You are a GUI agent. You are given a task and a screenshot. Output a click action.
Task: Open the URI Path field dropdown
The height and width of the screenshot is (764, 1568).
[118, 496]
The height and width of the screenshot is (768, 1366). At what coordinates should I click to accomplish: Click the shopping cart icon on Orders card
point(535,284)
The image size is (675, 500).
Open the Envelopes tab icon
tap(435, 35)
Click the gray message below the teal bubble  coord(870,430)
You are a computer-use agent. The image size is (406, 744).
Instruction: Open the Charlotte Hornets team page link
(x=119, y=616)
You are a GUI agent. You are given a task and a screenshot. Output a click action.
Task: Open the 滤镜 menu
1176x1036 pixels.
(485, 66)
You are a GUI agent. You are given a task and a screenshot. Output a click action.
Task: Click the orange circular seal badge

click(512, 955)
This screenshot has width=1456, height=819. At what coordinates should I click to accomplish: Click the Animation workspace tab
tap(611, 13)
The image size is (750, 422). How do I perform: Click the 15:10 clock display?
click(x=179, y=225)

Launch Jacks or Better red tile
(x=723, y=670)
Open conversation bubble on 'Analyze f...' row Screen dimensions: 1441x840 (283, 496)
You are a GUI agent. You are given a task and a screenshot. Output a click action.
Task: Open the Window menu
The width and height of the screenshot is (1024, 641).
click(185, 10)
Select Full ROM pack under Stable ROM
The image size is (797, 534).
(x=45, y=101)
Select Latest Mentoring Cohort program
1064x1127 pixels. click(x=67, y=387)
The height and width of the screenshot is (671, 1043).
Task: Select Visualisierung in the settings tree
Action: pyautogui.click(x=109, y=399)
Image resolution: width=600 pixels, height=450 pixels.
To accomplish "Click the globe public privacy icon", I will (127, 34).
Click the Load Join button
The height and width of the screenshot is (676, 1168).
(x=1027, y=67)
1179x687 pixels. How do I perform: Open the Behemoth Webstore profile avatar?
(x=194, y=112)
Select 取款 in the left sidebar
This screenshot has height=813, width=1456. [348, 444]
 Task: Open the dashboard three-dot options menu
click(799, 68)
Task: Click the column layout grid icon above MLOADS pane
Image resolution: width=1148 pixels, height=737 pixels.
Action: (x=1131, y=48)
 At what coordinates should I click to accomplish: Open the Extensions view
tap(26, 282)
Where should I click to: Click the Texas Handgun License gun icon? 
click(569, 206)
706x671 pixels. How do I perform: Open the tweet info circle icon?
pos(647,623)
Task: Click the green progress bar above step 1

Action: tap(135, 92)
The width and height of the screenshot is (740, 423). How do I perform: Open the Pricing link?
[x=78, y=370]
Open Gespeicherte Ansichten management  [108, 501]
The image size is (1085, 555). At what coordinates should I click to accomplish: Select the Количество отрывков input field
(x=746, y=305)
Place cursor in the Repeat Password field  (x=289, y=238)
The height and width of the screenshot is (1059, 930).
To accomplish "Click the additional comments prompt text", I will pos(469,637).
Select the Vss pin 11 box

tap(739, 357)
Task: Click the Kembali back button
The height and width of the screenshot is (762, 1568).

● ● ● ● ●

Return the lines containing "button", taking each one from the listing.

> _Solution for this problem_
Click the Load Join button
Task: Click the Kembali back button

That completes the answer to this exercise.